## Текст документа
━━━━━━━━━━━━━━━━━━━━

Анатолий Генрихович Найман:

Вообще же тем, кто приходил к ней впервые, было самым недвусмысленным образом страшно переступить порог. Мои знакомые в коридоре шепотом упрашивали меня не оставлять их с глазу на глаз с нею — это забавляло ее и сердило. За долгие годы сложился и отлился в точную, завершенную форму обряд приема более или менее случайных посетителей. «Уладьте цветы, — говорила она кому-нибудь из домашних, освобождая гостя от букета; и ему: — Благодарю вас». Затем: «Курите, не стесняйтесь, мне не мешает — я сама больше тридцати лет курила». Когда время визита, по мнению гостя, истекало и он собирался уходить, она спрашивала: «А который час? — и в зависимости от ответа назначала оставшийся срок, — услышав, например, что без четверти восемь, говорила: Посидите ровно до восьми». Когда же решала, что визит окончен, то без предупреждения подавала руку, благодарила, провожала до двери и произносила: «Не забывайте нас». Молодых, с кем была хорошо знакома, напутствовала: «Ну, бегайте». Разговаривать с ней по телефону было невозможно — посередине твоей фразы раздавалось: «Приезжайте», — и вешалась трубка.


Михаил Борисович Мейлах:

Даря или, чаще, надписывая собственные книги, Ахматова делала дедикации строго определенным образом — указывалось, кому делается надпись, где, когда и кем. Это составляло обязательную часть дедикадии, и если Анна Андреевна ею довольствовалась, она говорила: «Это все, что могу придумать». Надпись могла заменяться простой авторизацией: на титульном листе или в конце ставилась буква а, похожая на греческую альфу, иногда проставлялись более или менее подробные даты, исправлялись опечатки, восстанавливались цензурные варианты и т. п. Напротив, когда Анна Андреевна дарила книги друзьям, она добавляла ко всему этому подходящее к случаю пожелание, строку из стихотворения или псалма. Искусство выбирать такие строчки примыкает к мастерству ахматовского эпиграфа. Такие строки всегда оказывались к тому же щемяще связанными с ее собственной темой. <…>


В некоторых надписях она указывала, что дарит книгу в знак благодарности за что-либо. <…>


Надписям на книгах Ахматовой свойственна та же значительность, отточенность и глубина, как и всему, что она говорила и писала. Собранные, они немало украсили бы «Труды и дни».

━━━━━━━━━━━━━━━━━━━━

## Фрагмент данных
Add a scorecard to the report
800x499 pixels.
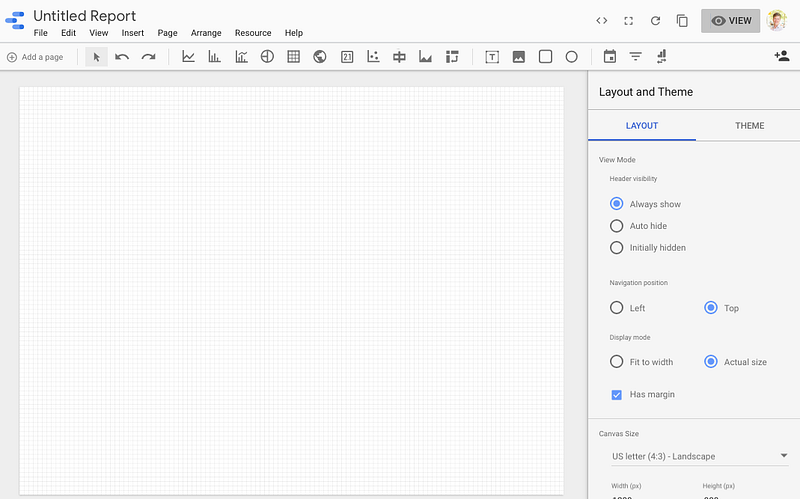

━━━━━━━━━━━━━━━━━━━━

## Задания
- 1) Пожалуйста, перечислите сведения, которые, согласно воспоминаниям об Ахматовой, обязательно указывались в ее надписях на книгах.
- 2) Продолжите воспоминания об Ахматовой, начиная сразу после их последнего предложения.
Строки для этой работы не нужны.

## Результаты упражнения
- 1) Кому делается надпись, где, когда и кем.

- 2)
Павел Николаевич Лукницкий:

Характерная черта: о Пушкине, о Данте или о любом гении, большом таланте АА всегда говорит так, с такими интонациями, словечками, уменьшительными именами, как будто тот, о ком она говорит, — ее хороший знакомый, с ним она только что разговаривала, вот сейчас он вышел в другую комнату, через минуту войдет опять… Словно нет пространств и веков, словно они члены ее семьи. Какая-нибудь строчка, например, Данте — восхитит АА «До чего умен… старик!» — или: «Молодец Пушняк!»


Лидия Яковлевна Гинзбург:

Анне Андреевне свойственно было личное, пристрастное отношение даже к литературным персонажам. Однажды я застала ее за чтением Шекспира.

— Знаете, — сказала Анна Андреевна, — Дездемона очаровательна. Офелия же истеричка с бумажными цветами и похожа на N.N.

Анна Андреевна назвала имя женщины, о которой она говорила.

— Если вы, разговаривая с ней, подыметесь на воздух и перелетите через комнату, она нисколько не удивится. Она скажет: «Как вы хорошо летаете». Это оттого, что она как во сне; во сне все возможно — невозможно только удивление.

Здесь характерна интимность, домашность культурных ассоциаций. В разговорах Анны Андреевны они свободно переплетались с реалиями быта, с оценкой окружающих, с конкретностью жизненных наблюдений.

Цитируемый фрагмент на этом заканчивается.